Oryx’s apparent role in bringing to light the allegations against Cape Argus journalists has caused many at the newspaper to question their veracity. Argus staffers point out that the company was a commercial rival of Hip-Hop and Inkwenkwezi, which benefitted from ANC and provincial work in the wake of Rasool’s ouster.

The current deputy minister of justice, Andries Nel, headed the ANC internal inquiry. Nel referred the M&G to the office of the ANC secretary general, Gwede Mantashe, who could not be reached for comment.

But ANC national spokesperson Jackson Mthembu said ANC members knew where to go if they had questions about the probe. ”It was an internal inquiry and it will be a matter privy to the ANC and its structures,” he said.

The ANC inquiry took place shortly after the Cape Argus suspended journalists Aranes and Smith while it investigated their links with another media company contracted to the provincial government, Inkwenkwezi.

Friedman was asked by a lawyer representing the Cape Argus to help in the disciplinary hearings by revealing disclosures made to him and to confirm what he knew about an invoice for R100 000 from Inkwenkwezi for consultancy services rendered to the premier’s office.

Smith’s wife, Joy van der Heyde, was one of Inkwenkwezi’s two directors, and the other was Zain Orrie, who now owns Hip-Hop Media. Inkwenkwezi has since closed.

On March 27 2006 the Cape Argus ran an editorial comment declaring that it had found itself on the receiving end of allegations of impropriety by members of its political staff. ”In the event, the newspaper’s political reporter resigned and its political editor, suspended with the reporter at the time the allegations surfaced, has been reinstated,” it said.

The matter might have ended there if a shareholder in Hip-Hop had not been recorded on tape unburdening himself to former Western Cape premier Lynne Brown, eight days before this year’s April elections.

On the tape Hip-Hop’s former accounts director, Vukile Pokwana, alleged to Brown that Cape Town journalists were being paid cash ”in brown envelopes” to manipulate stories for political ends.

He claimed that Aranes was among those still being paid through provincial contracts to manipulate the news. Pokwana later told the M&G he was shocked to hear his meeting with Brown was recorded.

A week after the M&G‘s report on the tape, Aranes resigned with immediate effect.

This week PetroSA’s spokesperson, Thabo Mabaso, a former senior Cape Argus journalist, explained his presence at the taped meeting between Brown and Pokwana.

Mabaso said his friend, Pokwana, had asked him to set up a meeting with Brown, as he wanted to discuss issues with her.

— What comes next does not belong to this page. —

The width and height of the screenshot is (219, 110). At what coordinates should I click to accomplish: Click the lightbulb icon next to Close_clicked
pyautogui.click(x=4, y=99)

”I had worked with her as her spokesman and so I set up the appointment,” said Mabaso. ”I was asked to stay at the meeting.”

Hip-Hop’s owner, Orrie, declined to answer the M&G‘s questions.

Hip-Hop recently came under the spotlight after it was confirmed in the Western Cape legislature that five provincial departments spent R44-million in 30 months with the company during Rasool’s tenure as premier.

Brown tried to cancel Hip-Hop’s contract after she took over as premier, an ANC source claimed, but faced legal problems.

Robin Carlisle, the DA’s provincial minister for transport and public works, is auditing the Western Cape’s expenditure on Hip-Hop and plans to reveal his findings.

Chris Whitfield, editor-in-chief of Independent Newspapers Cape, confirmed Aranes’s resignation, but declined to give reasons for it.

Aranes is understood to have declined an offer by the newspaper to assist him in taking legal action against the M&G.

Whitfield told the M&G this week that the newspaper is taking steps to obtain the recording. ”We are investigating all aspects, including how the tape was made and how it got out.”

The Cape Argus is considering legal action and has vowed to take the M&G to the press ombud.